GOAL OF THE EXERCISE:
Give the count of lines in the records below that contain "COVID", and say nothing more.

EXERCISE INPUT:
===

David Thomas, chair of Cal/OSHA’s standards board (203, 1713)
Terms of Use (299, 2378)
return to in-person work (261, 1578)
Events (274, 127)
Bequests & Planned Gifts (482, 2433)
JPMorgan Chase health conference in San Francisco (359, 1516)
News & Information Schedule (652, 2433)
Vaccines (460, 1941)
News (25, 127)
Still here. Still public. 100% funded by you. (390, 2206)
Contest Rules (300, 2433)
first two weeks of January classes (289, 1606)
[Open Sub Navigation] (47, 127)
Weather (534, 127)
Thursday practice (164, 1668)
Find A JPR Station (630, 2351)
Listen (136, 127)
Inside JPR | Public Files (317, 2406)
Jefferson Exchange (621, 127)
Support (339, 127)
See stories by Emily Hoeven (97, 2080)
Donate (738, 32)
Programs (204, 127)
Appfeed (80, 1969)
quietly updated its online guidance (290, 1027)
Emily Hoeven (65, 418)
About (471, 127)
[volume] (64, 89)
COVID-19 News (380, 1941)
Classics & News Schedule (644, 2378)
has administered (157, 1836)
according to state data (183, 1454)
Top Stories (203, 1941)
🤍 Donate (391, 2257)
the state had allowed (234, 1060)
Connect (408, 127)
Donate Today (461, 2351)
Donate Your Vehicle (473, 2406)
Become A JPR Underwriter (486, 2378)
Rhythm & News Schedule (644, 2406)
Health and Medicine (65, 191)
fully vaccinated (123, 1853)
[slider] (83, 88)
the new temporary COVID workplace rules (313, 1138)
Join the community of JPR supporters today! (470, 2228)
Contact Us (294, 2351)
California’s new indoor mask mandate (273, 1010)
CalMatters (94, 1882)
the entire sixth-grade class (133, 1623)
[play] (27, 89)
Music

===

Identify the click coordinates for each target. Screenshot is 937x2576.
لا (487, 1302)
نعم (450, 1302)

===

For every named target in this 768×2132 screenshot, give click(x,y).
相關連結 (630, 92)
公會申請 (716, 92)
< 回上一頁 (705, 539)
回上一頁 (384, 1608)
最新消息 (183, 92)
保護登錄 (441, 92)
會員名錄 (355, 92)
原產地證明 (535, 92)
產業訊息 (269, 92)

===

EXERCISE RESPONSE:
2